In 2015, Channel 4 Television broadcast The Sex Change Spitfire Ace, a reference to Roberta Cowell, in their Secret History series. I recorded it, hoping that it would include a little about Dillon and perhaps even touch on his rowing. Well, my Sky Box went to the great TV graveyard, taking with it the precious recording of the Channel 4 documentary. It covered Dillon as much as Cowell and is well worth watching because it has the only known video of Laura Dillon rowing. The good news is that it has surfaced on the Chinese video-sharing site Bilibili where you can watch Secret History: The Sex Change Spitfire Ace advert free. Go here: bilibili.com/video/av3267451/  (the rowing clip starts at nine minutes).

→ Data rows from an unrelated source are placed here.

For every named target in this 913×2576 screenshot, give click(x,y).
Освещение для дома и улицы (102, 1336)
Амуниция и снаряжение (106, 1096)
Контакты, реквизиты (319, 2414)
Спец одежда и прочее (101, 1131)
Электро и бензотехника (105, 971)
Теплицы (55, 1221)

After reviewing the evidence, I declare the result of the case as: Blues 2 – Pinks 0. Leave to Appeal granted.

6 comments

  1. Great article Greg,

    I remember some of the old Neptune members refer to him. I gather he was well liked but reserved.

    Regards

    Gerry Macken

  2. Dillon would not have been able to inherit a title as he was born a woman, but a contemporary of his, Sir Ewan Forbes (1912-1991), born Elizabeth Forbes-Sempill, was able to become the 11th baronet, because, unlike Dillon, he was born intersex (or hermaphrodite to use the terminology of the time). His parents had to decide one way or the other but as he said later “they made a ghastly mistake … I was carelessly registered as a girl.” I know all this because he was a neighbour of my grandfather’s family at their holiday home in Aberdeenshire where they went every summer for the grouse shooting. As children my father and his siblings used to walk out with the guns on the heather-covered moors, and my aunt Audrey wrote in her memoir: “Women hardly ever shot. An exception was a neighbour, Betty Sempill, who always wore a man’s kilt and a Scotch bonnet. She later became a man and the local doctor!” In fact he simply re-registered his birth in 1952 and he never needed any surgery as far as we know. Unlike Dillon he made no secret of it whatsoever, he even put an announcement about it in the Aberdeen Press and Journal which attracted little comment as he was a much loved GP and well known pillar of the community, and this would have been no surprise to anyone. It wasn’t until 1965 when his elder brother died and he inherited a baronetcy that this was challenged by a cousin, but the challenge failed because the law upheld that his re-registration had been perfectly legal because “the sex of a child was indeterminate at birth and it was later discovered … that an error had been made.” When he died the cousin inherited the title anyway, so bringing a court case turned out to be rather a waste of time. More about him on Wikipedia here: https://en.wikipedia.org/wiki/Sir_Ewan_Forbes,_11th_Baronet. UK law has now changed in that a transgender (as opposed to intersex) person may get a new birth certificate in his or her chosen gender, thus I await with interest the day – it hasn’t happened yet but surely will – when someone from a titled family born female bodied but now armed with a male birth certificate, stands to inherit a title!

  3. Hey, great article I am the artist who drew the image you used in the heading. Thank you for writing this. Dr. Dillon is my hero and I spend a lot of time trying to honor his memory and in all honesty I owe him a debt I can not really repay.

    People get caught up in him being transgender and his accomplishments in that regard are also amazing but…I don’t think it’s what HE was most proud of. Two Blues though… Dr. Dillon was fiercely proud of his rowing career and passionate about the sport in general.

    Thank you for sharing this. I found your article following up a lead on a photograph you used that I’d never seen before and was happy to see my artwork here.

    Anyway, thank you again.

    • Thank you Kep. I’m so happy that you like this piece. Your wonderful print was just what I was looking for to head it up and give it a 21st century lift.

    • I just bought your sticker from redbubble. When it arrives, I’ll put it on my rowing water bottle.